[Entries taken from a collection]
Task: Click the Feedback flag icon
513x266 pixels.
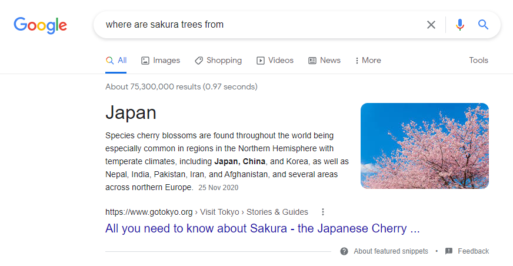Action: coord(449,251)
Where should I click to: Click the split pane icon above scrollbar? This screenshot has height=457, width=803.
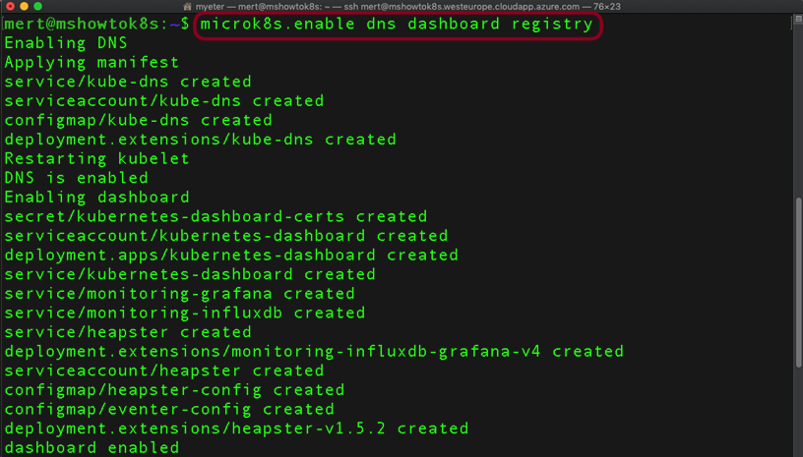[x=798, y=20]
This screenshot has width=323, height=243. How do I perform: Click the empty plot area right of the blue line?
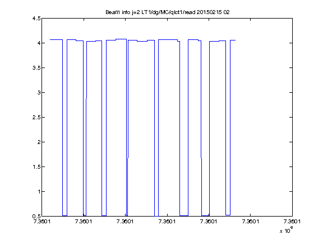[264, 124]
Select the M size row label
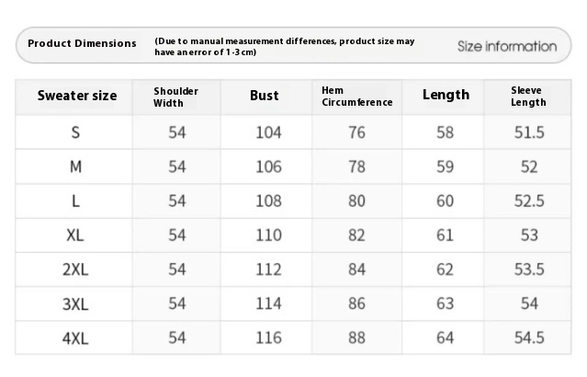 [76, 166]
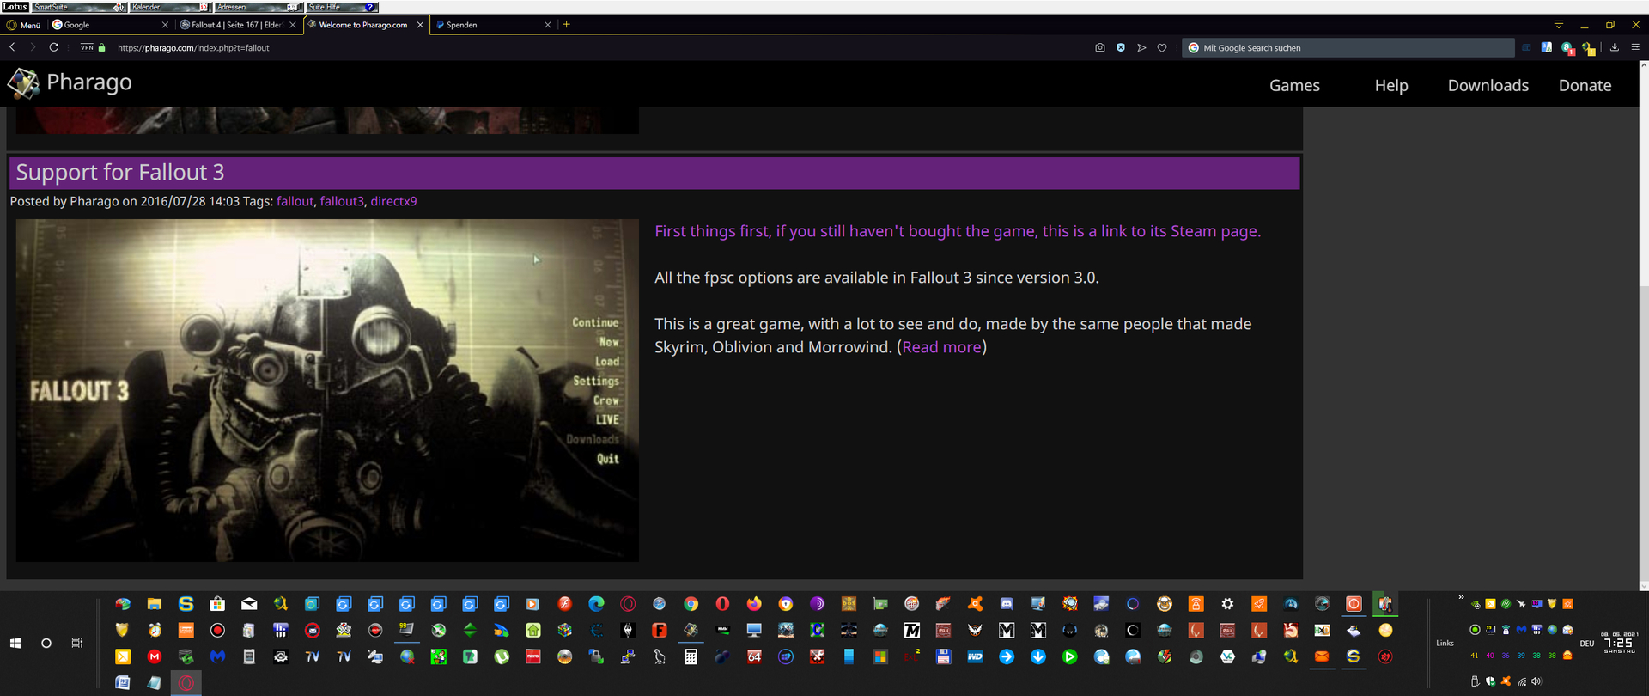Click the Pharago logo icon
Screen dimensions: 1649x696
tap(23, 83)
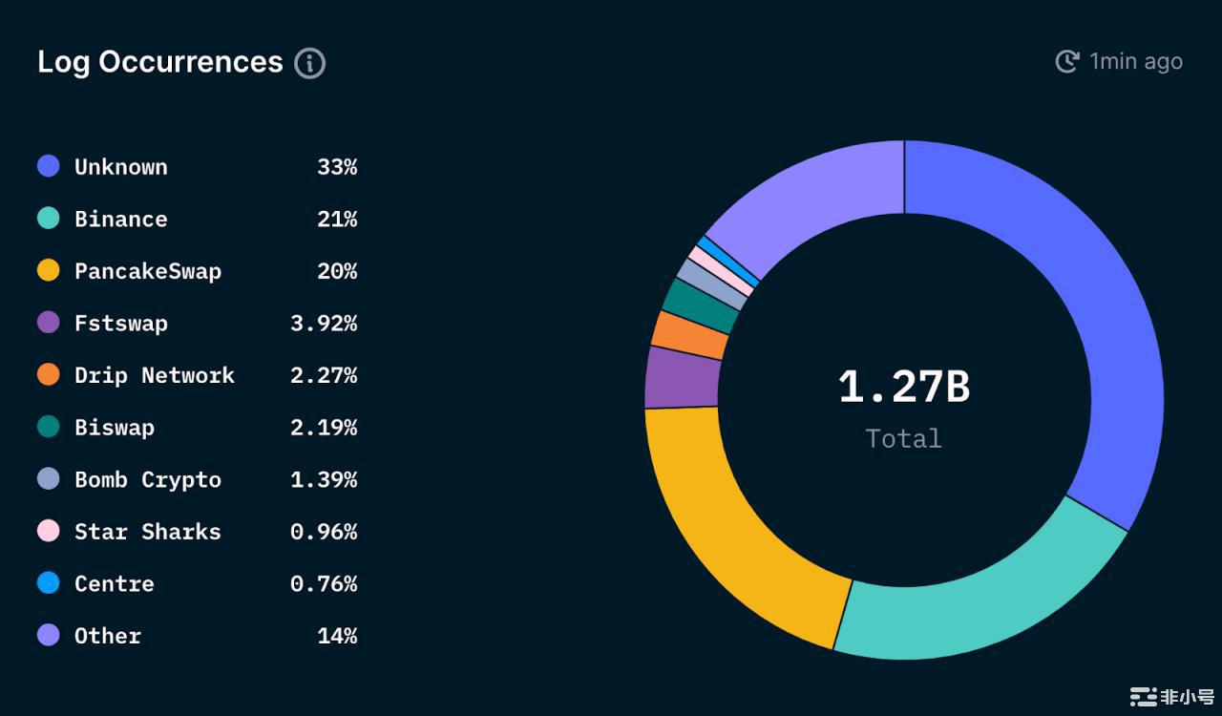Click the lavender Other legend dot
This screenshot has width=1222, height=716.
pos(49,635)
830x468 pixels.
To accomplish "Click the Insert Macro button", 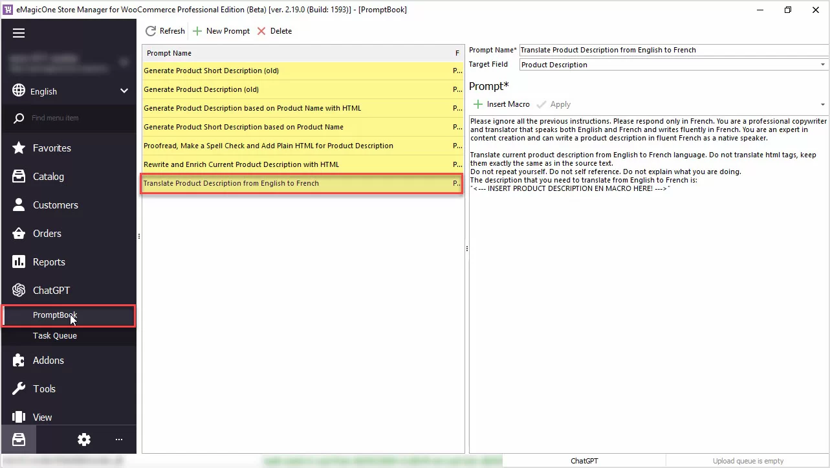I will [501, 104].
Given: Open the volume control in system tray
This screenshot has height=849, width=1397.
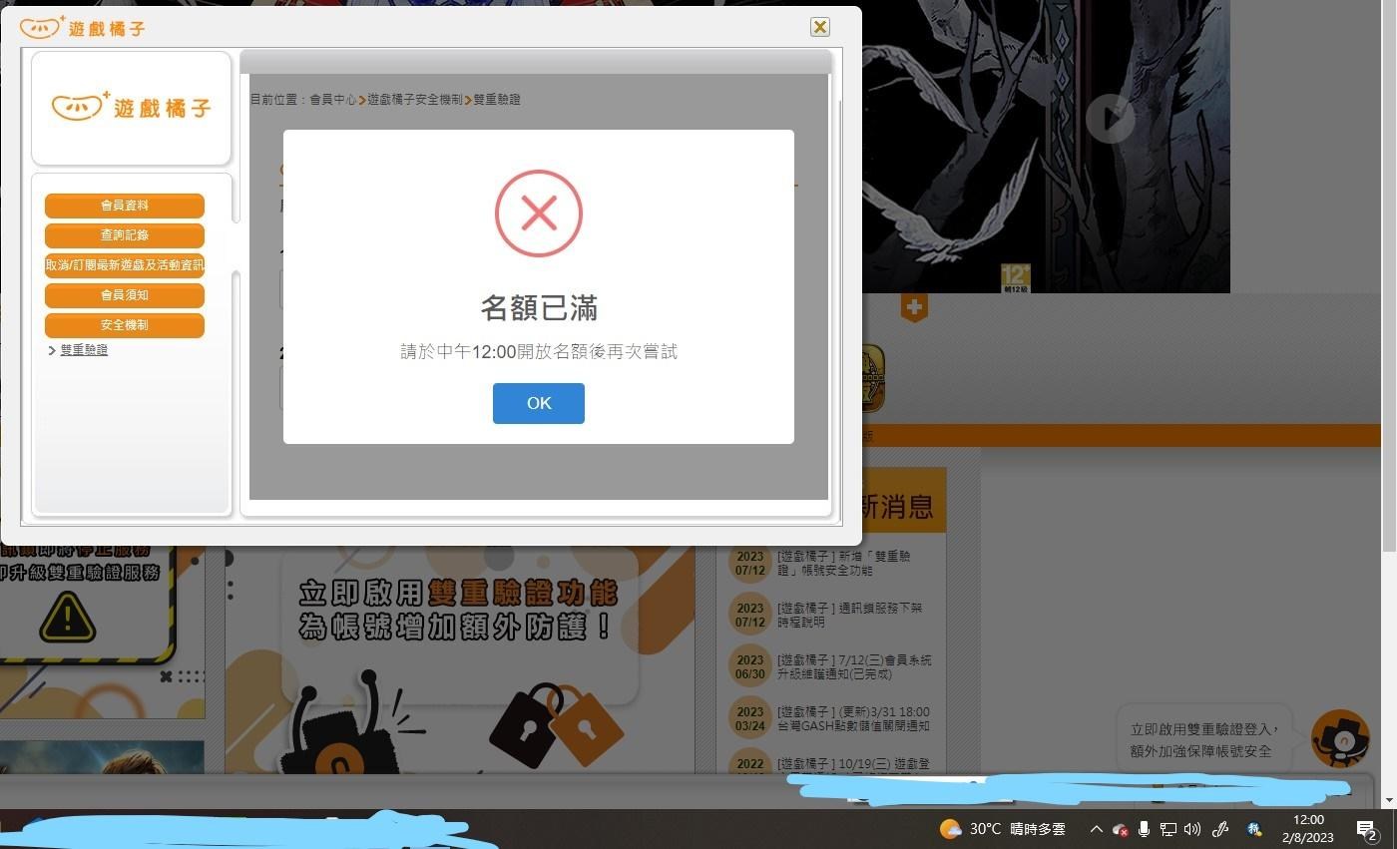Looking at the screenshot, I should [1191, 829].
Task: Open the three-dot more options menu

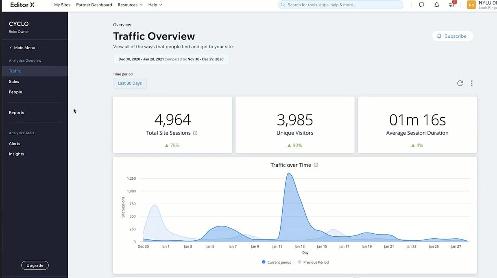Action: click(x=472, y=83)
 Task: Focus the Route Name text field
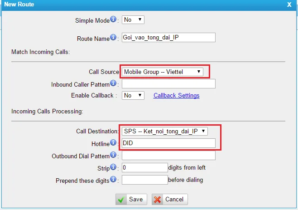click(168, 38)
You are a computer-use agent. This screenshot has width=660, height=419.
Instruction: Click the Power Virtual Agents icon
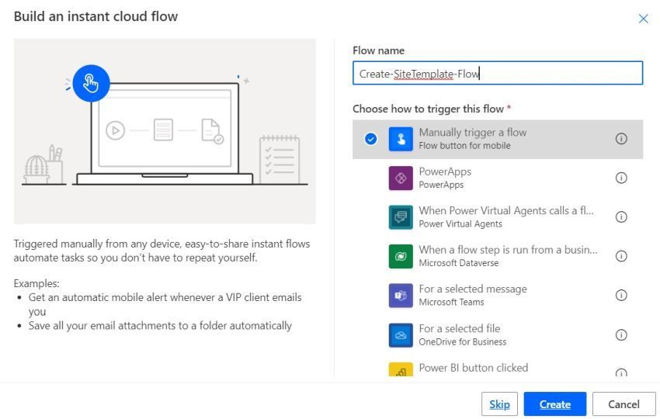(x=401, y=217)
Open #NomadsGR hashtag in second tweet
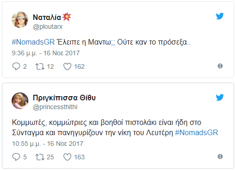This screenshot has width=236, height=170. coord(197,133)
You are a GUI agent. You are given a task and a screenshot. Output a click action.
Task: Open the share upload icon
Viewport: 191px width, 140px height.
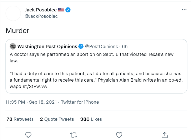[x=165, y=135]
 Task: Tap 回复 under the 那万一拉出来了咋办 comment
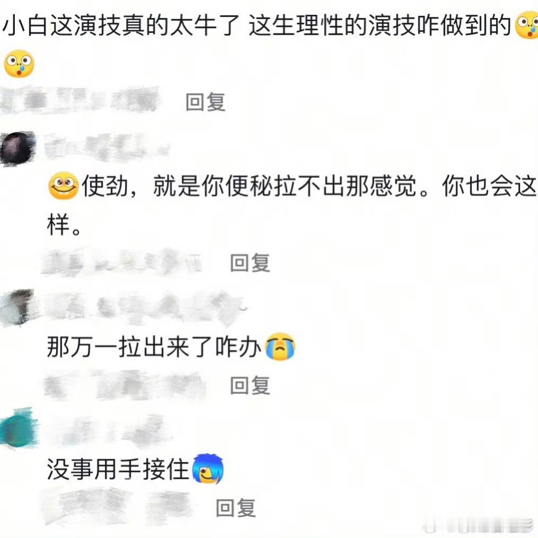[x=250, y=385]
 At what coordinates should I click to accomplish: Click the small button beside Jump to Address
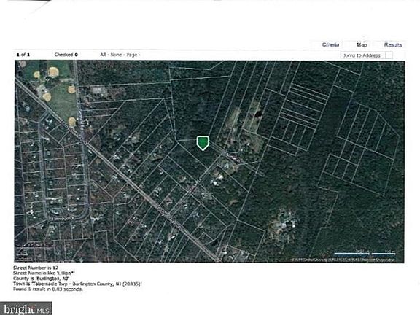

**PROBLEM DETAILS**.
Only the lines from the one containing "Viewport: 191px width, 140px height." through the final line of the entries belong in the copy, both ends included. Pictures stay out.

**EXERCISE RESPONSE**.
Viewport: 191px width, 140px height.
[x=165, y=135]
 Task: Tap 回复 under the 那万一拉出来了咋办 comment
[x=250, y=385]
 At what coordinates should I click to accomplish: Click the small button beside Jump to Address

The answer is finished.